Repeat each of the items below word for word, but leave out the pictures.

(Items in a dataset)
»»

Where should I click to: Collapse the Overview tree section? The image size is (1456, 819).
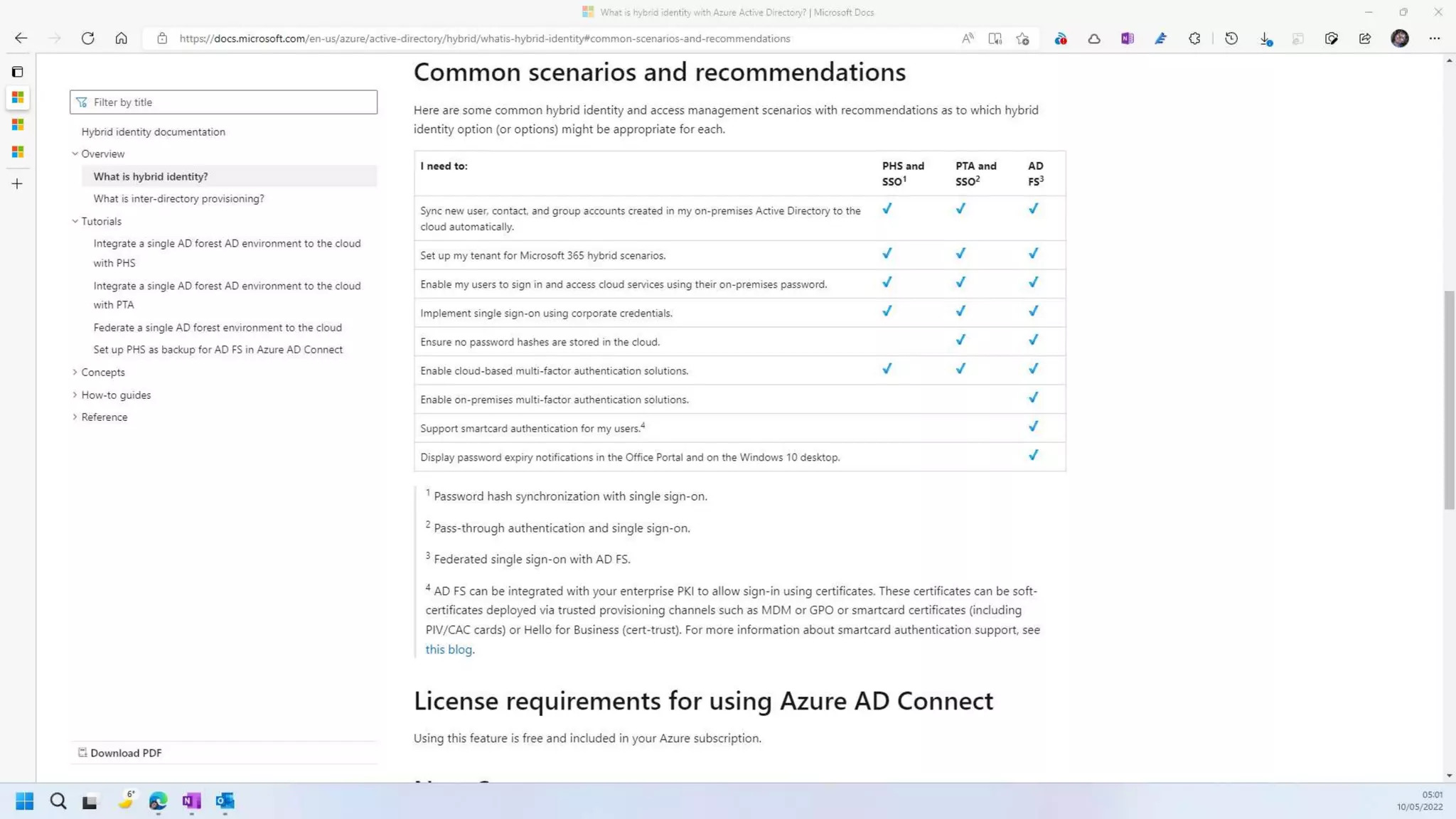(x=75, y=154)
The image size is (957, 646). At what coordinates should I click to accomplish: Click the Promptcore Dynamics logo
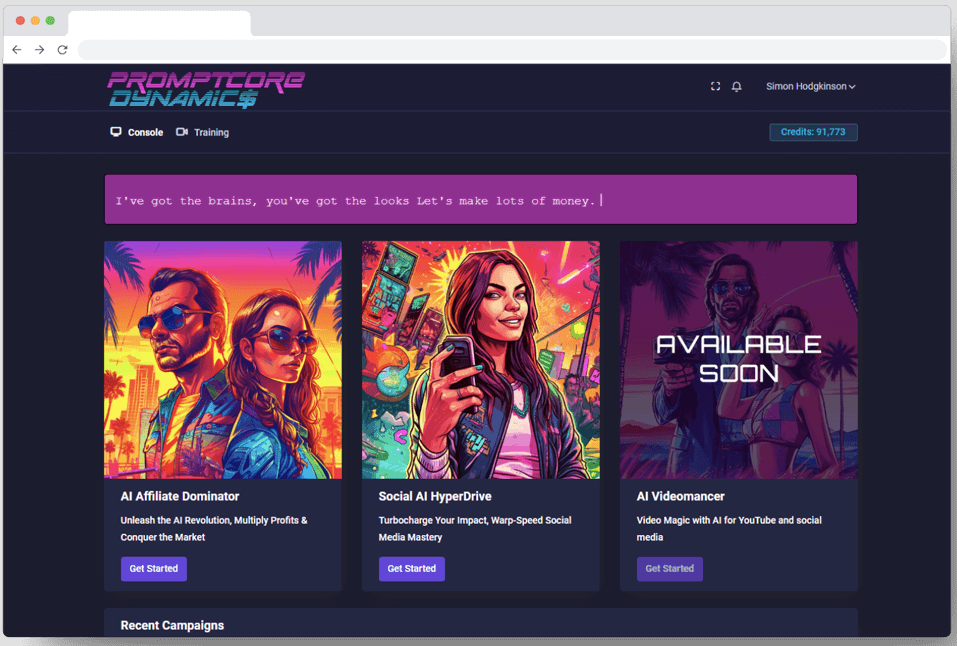point(206,89)
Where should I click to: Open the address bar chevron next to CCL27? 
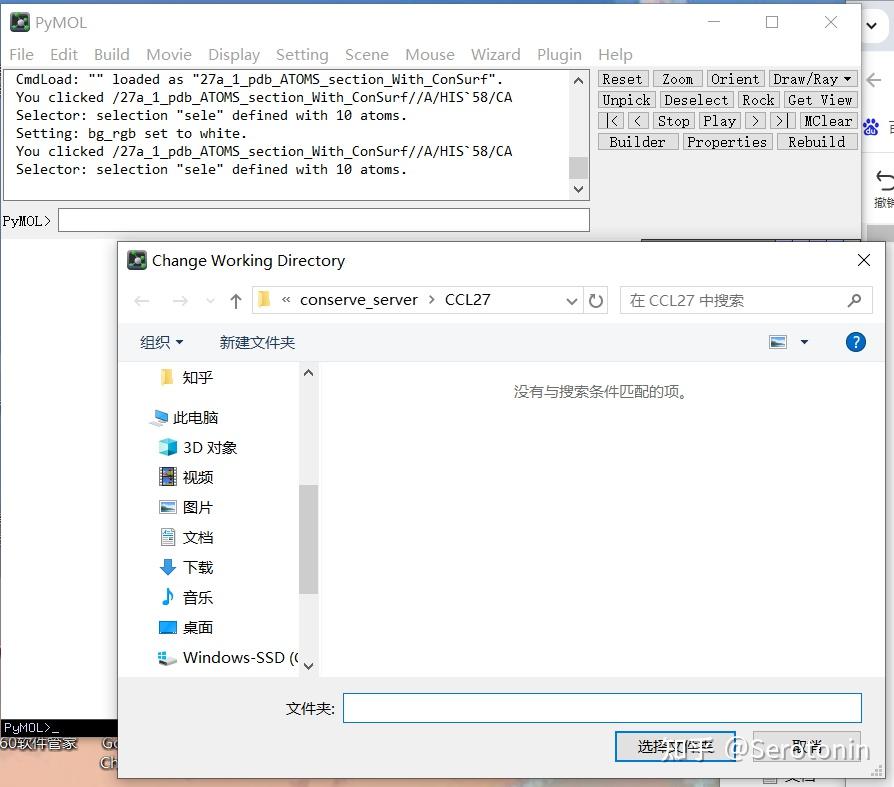[x=571, y=300]
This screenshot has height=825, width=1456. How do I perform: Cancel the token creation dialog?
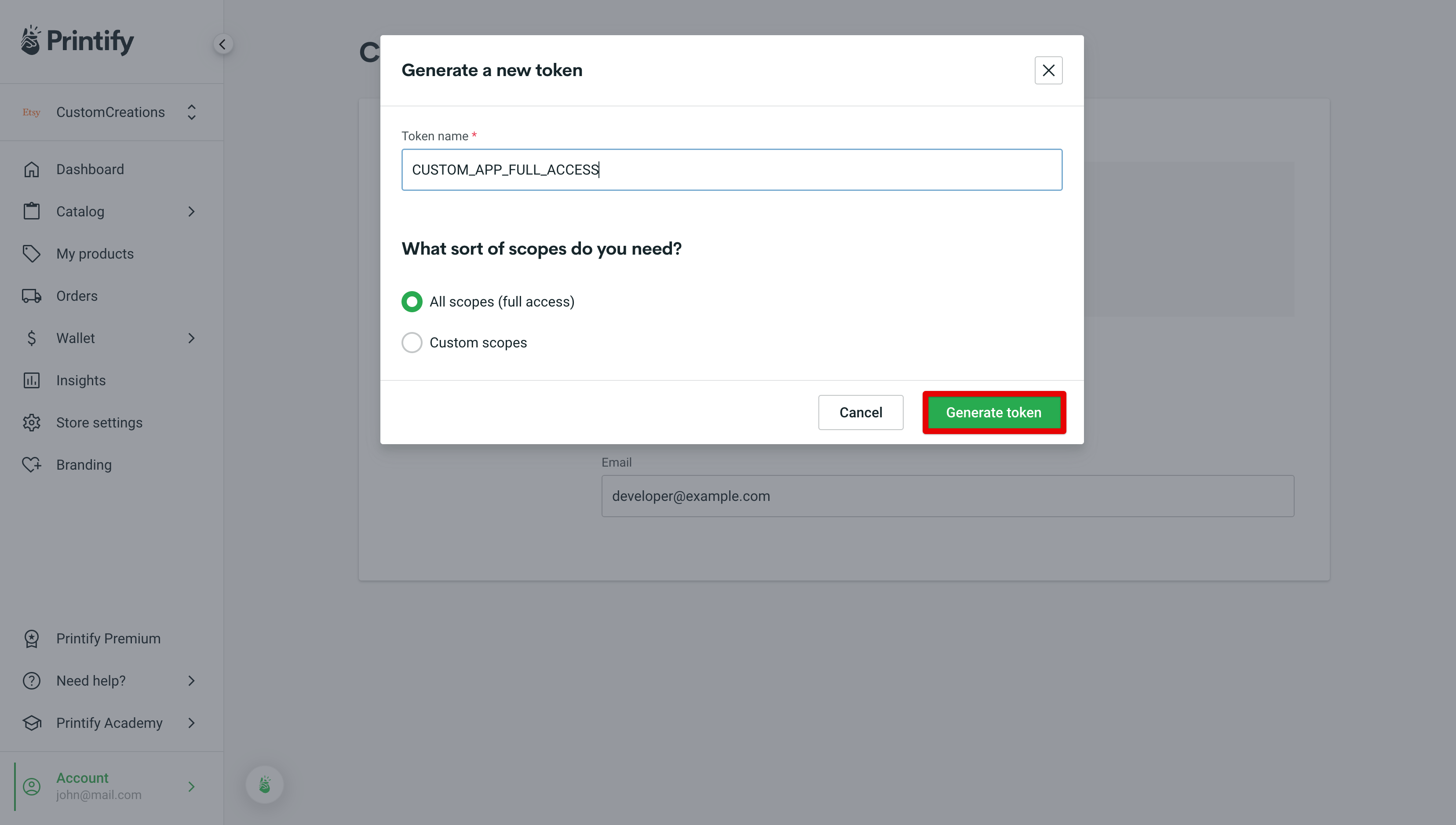pyautogui.click(x=861, y=412)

««

◆ **SOLUTION TO THE PROBLEM**:
Where should I click to: Collapse the Overview tree section? The image size is (1456, 819).
(x=75, y=154)
The image size is (957, 646). At what coordinates should I click to accomplish: Click the Promptcore Dynamics logo
point(206,89)
Where should I click to: Open the address bar chevron next to CCL27? 
[x=571, y=300]
This screenshot has height=825, width=1456. How do I perform: Cancel the token creation dialog?
pyautogui.click(x=861, y=412)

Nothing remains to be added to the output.